OpenTelemetry Collector Reliability Playbook: Backpressure, Queues, WAL, and Scale (2026)

TL;DR

Collector reliability is mostly a flow-control problem: ingest rate vs processing/export capacity.
Use memory_limiter as the first processor so overload becomes controlled backpressure, not random OOM.
Exporters should always have sending_queue + retry_on_failure; add file_storage (WAL) when restart-loss is unacceptable.
Scale decisions should be driven by queue/refusal metrics, not CPU alone.
If backend is saturated, adding collectors can make things worse. Fix backend bottlenecks first.

1) Failure model first (what actually loses data)

In production, telemetry loss usually happens through one of these paths:

Endpoint outage + queue overflow
- exporter queue fills, new batches get dropped.
Endpoint outage longer than retry budget
- oldest queued data ages out (max_elapsed_time) and is dropped.
Collector restart/crash without persistence
- in-memory queue is gone.
Collector overload without effective backpressure
- memory spikes, forced drops, or OOM kill.
Backend is slow/saturated
- queue rises forever; scaling collectors only increases pressure.

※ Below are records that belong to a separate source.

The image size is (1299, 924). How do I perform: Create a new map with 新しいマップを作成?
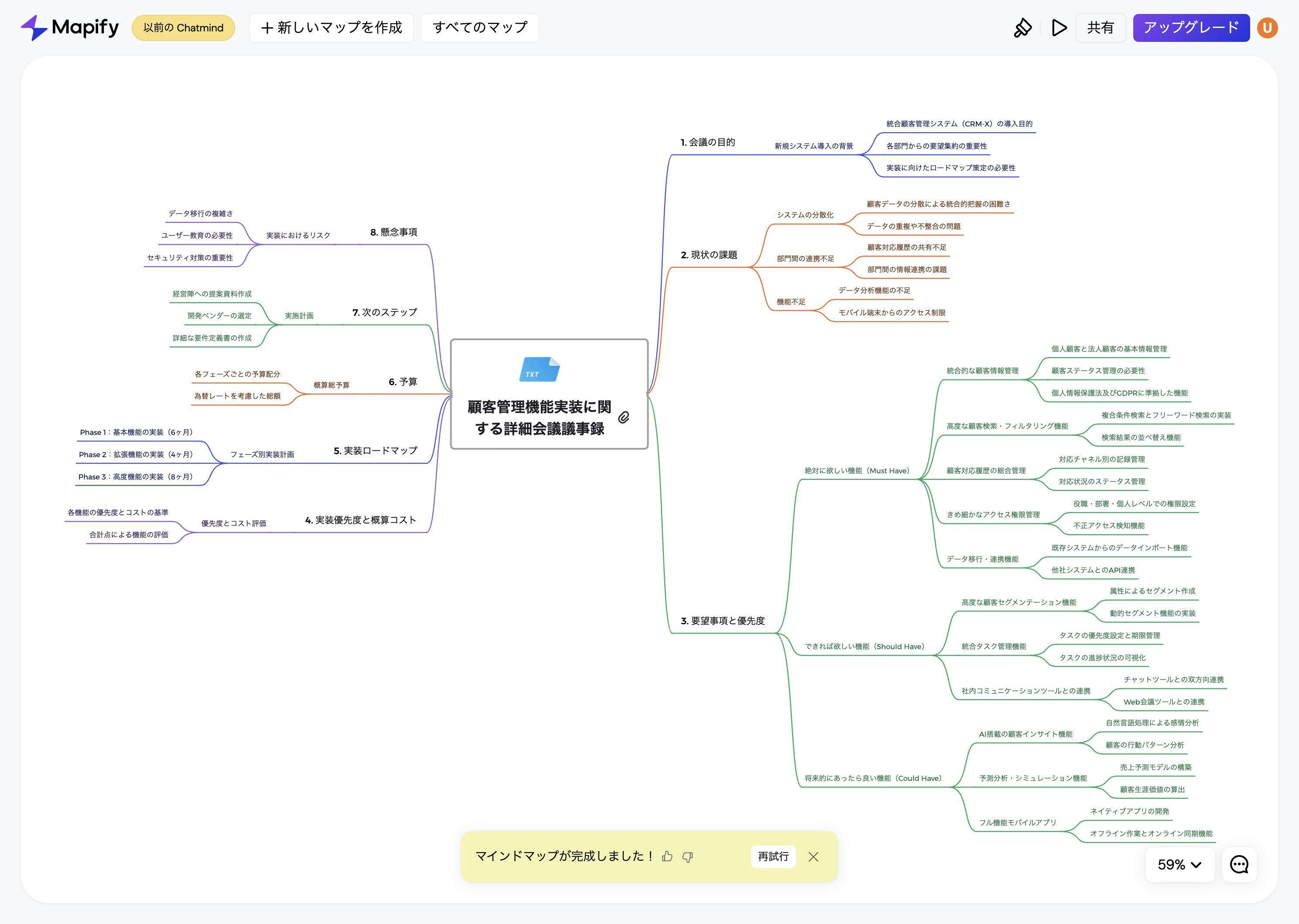332,27
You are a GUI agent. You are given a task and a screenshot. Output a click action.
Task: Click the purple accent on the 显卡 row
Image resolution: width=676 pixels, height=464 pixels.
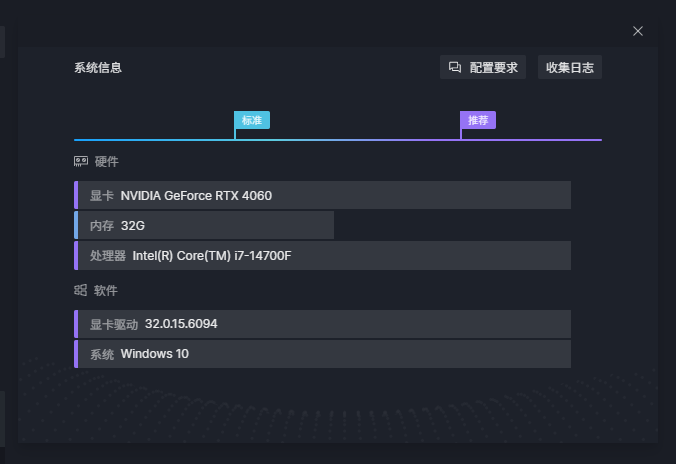(76, 195)
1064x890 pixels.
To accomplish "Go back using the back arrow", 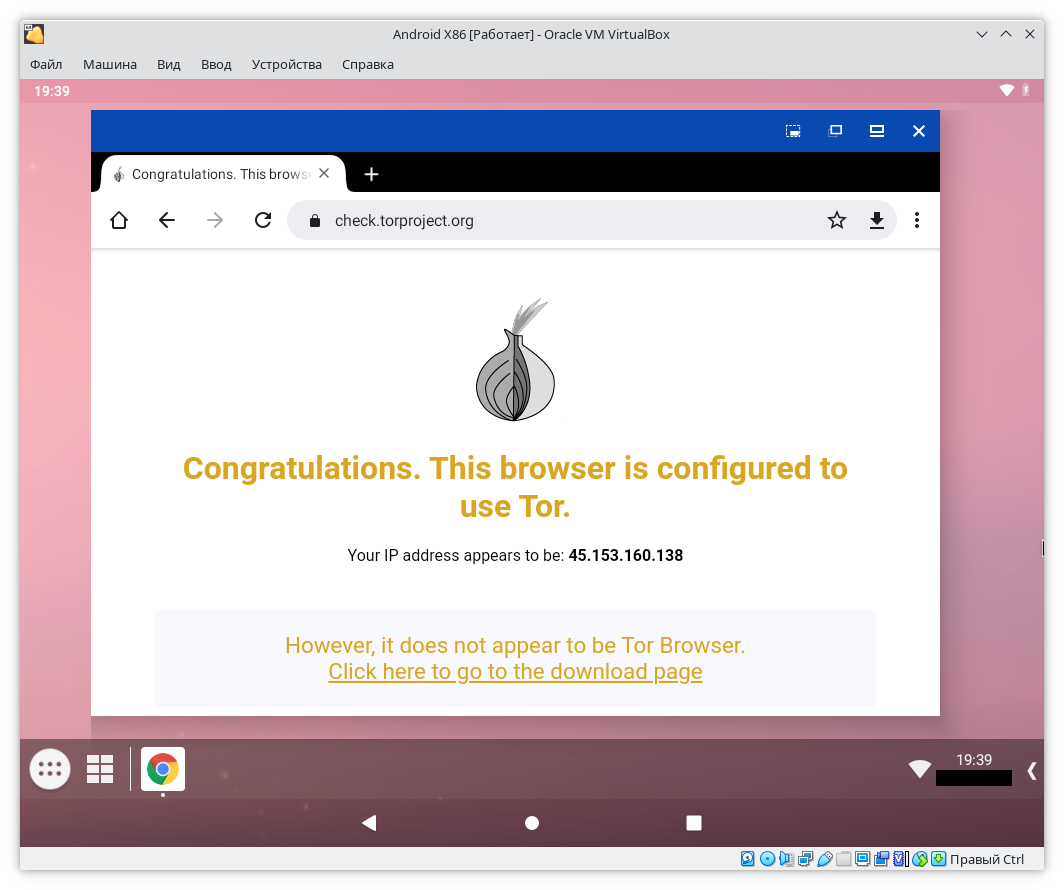I will [167, 221].

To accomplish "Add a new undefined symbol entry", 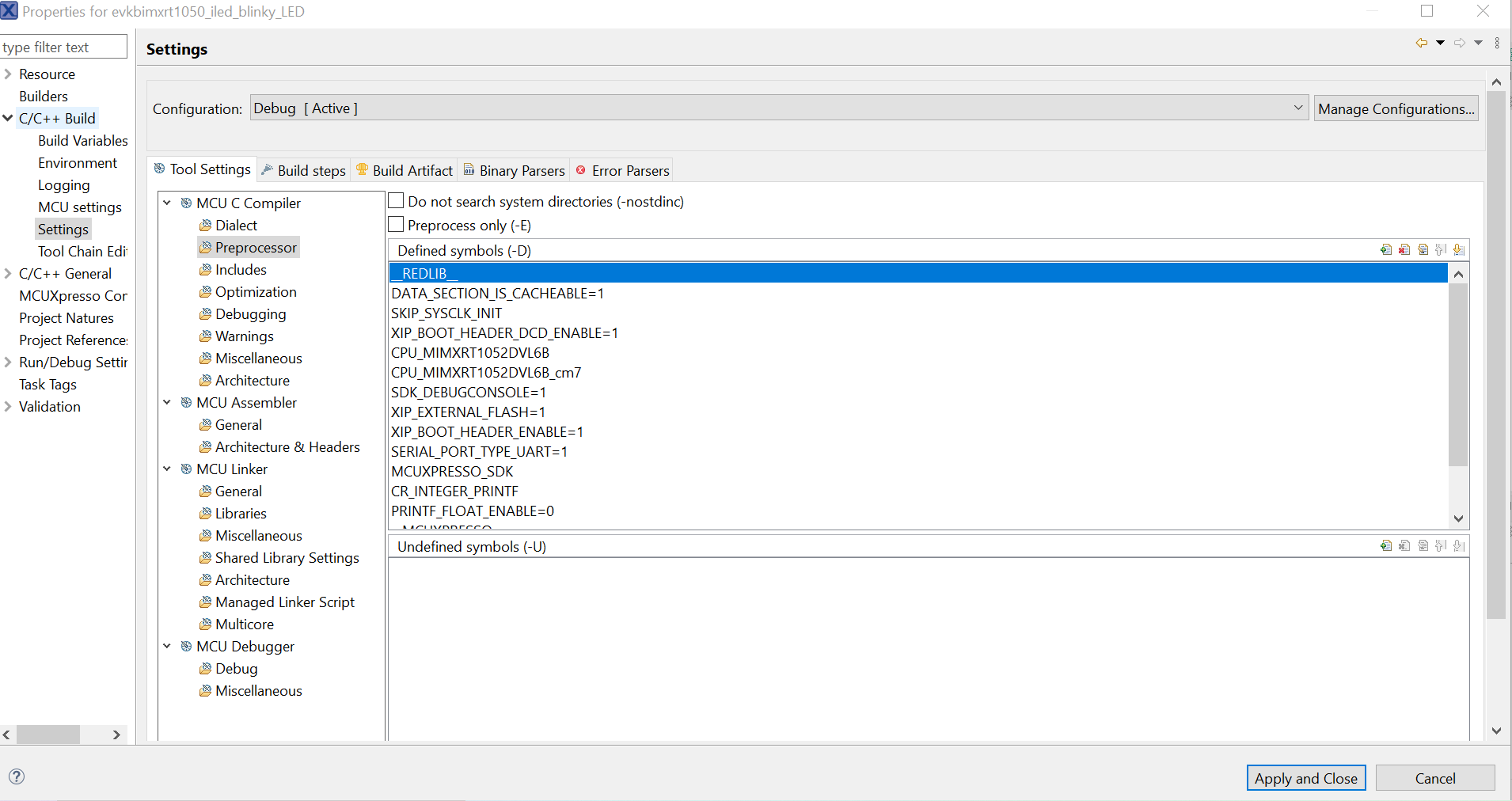I will (1385, 546).
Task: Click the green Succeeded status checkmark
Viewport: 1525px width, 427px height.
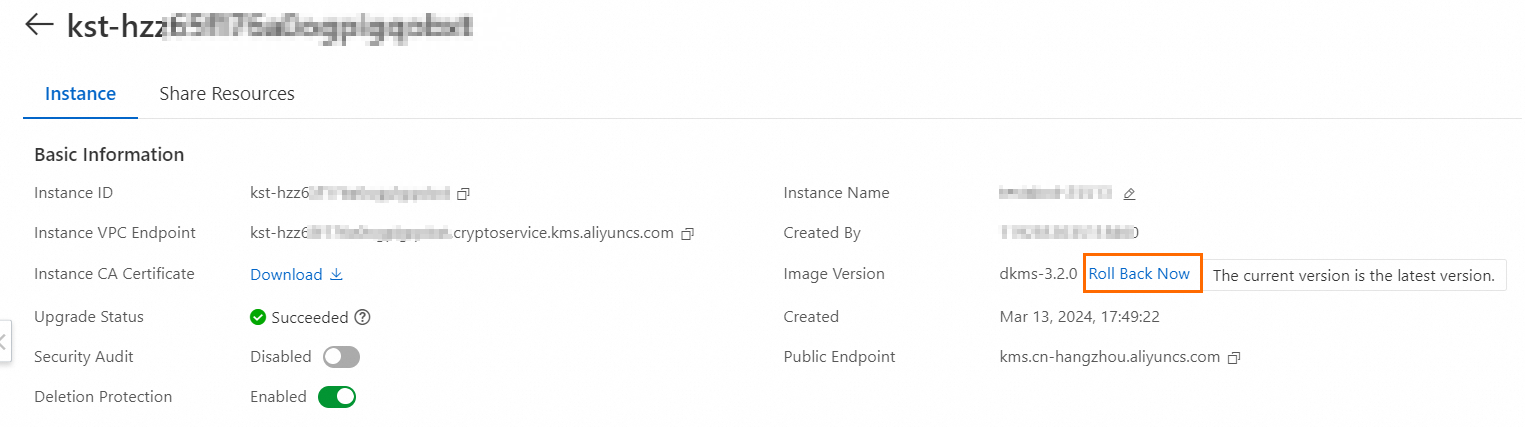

Treat these as explicit risk branches in your observability SLO, not edge cases.

2) Reliability architecture (practical default)

Recommended topology

Agent tier close to workloads (DaemonSet/Sidecar): receive + light processing.
Gateway tier centralized: heavier processing, sampling, export fan-out.
Optional durable bus (Kafka) between tiers if you need stronger decoupling.

Why this works

Local ingestion remains resilient to backend hiccups.
Heavy transforms and external egress are isolated.
Each tier scales independently by signal/load profile.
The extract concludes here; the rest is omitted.